Everything there is optimized till the last cycle, I'm sure about that.

derriz · on May 16, 2017

I hadn't spotted that in the hasCode() implementation. Thanks, that makes sense.

Regarding .equals(), indeed that shortcut exists but it didn't help my benchmark because it spent nearly all it's time comparing Strings which were not equal.

I switched the benchmark to compare all equal (interned) Strings and even then there .equals() is about half the speed of the reference equality check. I guess because of the method call overhead?

Yes I would have been sure that everything to do with Strings would have been optimized to the last cycle hence my surprise. I'm not sure about the state of Java intrinsics with the Oracle JDK but I would have thought that most of the String methods would be handled by intrinsics and be very heavily optimized.

Edit: correction - indeed microbenchmarking is tricky and I had a bug. If the (interned) Strings are equal then .equals() and reference comparison run at roughly the same speed.

vbezhenar · on May 16, 2017

I don't think that JVM will do magic and execute something different from actual sources, even for String. On the other hand, optimizing those bytecodes to compile to perfect machine code or playing with code to produce bytecode which will be correctly optimized by JIT is more reasonable approach, not only java.lang.String would benefit from those optimizations, but any other developer with similar code.

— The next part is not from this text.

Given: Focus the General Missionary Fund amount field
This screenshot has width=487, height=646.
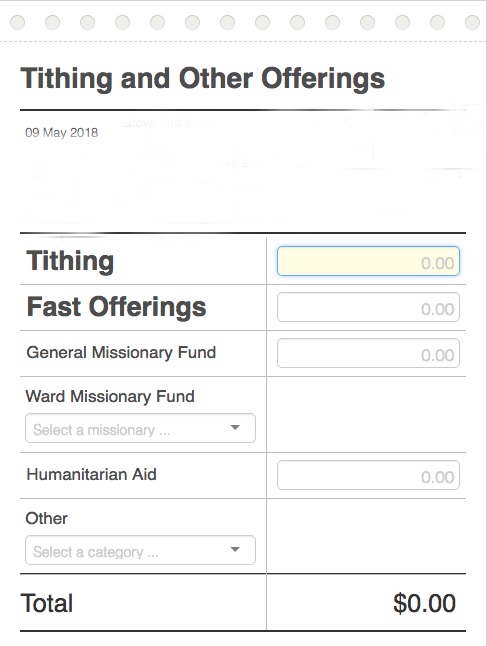Looking at the screenshot, I should tap(368, 353).
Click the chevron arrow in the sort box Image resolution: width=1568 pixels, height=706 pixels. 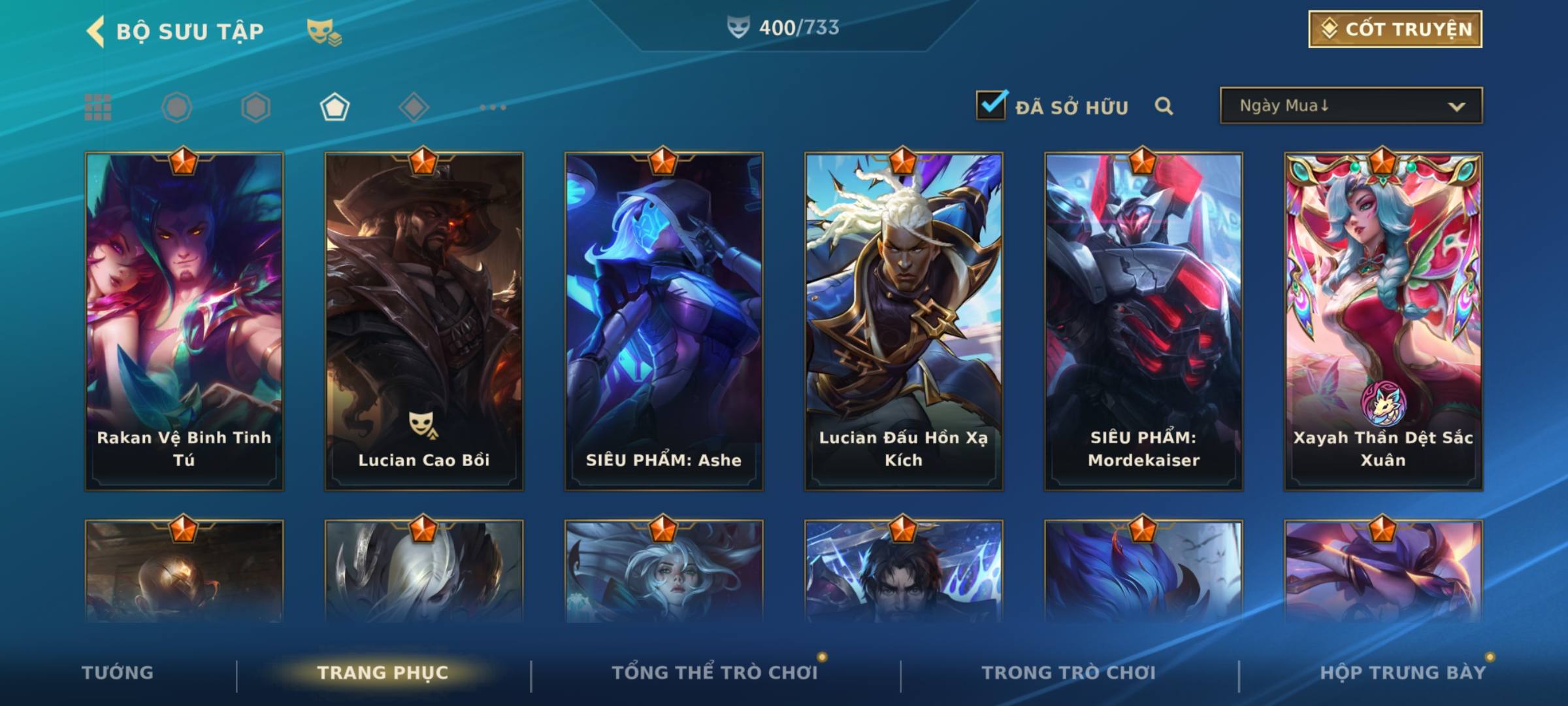1456,107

Method call overhead is real and calling equals method is slower compared to reference comparison, but eventually JIT might decide to inline this method call, so there'll be no overhead after that. Anyway it's unlikely, that those difference will be noticeable in real code, IMO.

etatoby · on May 16, 2017

You should compare the cost of one (or two) .intern() plus '==' against a single .equals()

For example, if your code needs 10 .intern() and then performs 100 '==', that is possibly going to be faster than performing the equivalent 100 .equals() (or maybe not)

But if you are comparing a single couple of strings, .equals() is always going to be faster.

Not to mention that if you .intern() random strings, you risk running out of PermGen space. Even in the case of 100 comparisons among 10 strings, you may be better off using a custom HashMap.

You can find all this information in the article.

derriz · on May 16, 2017

I'm not suggesting that .equals() should be implemented by 2 inter() operations followed by a reference comparison. But that the implementation check whether the pair of Strings happened to be already .intern()ed, and then use the short circuit of a reference comparison.

A programmer could then decide to intern _some_ non-constant Strings in their application if it made sense (i.e. they were frequently used in comparisons or as hash keys).

And I don't think you can't run out of permgen as the String pool is a fixed size - unless I am misreading that section of the article.

However now that I've thought about a bit more, I think the flaw in the idea is unrelated to your points but that currently it's not cheap to determine if a particular String is interned. The StringTable implementation would have to be changed otherwise it would require adding storage overhead to every String which would not be acceptable. This is also probably why .hashCode() doesn't memoize it's results.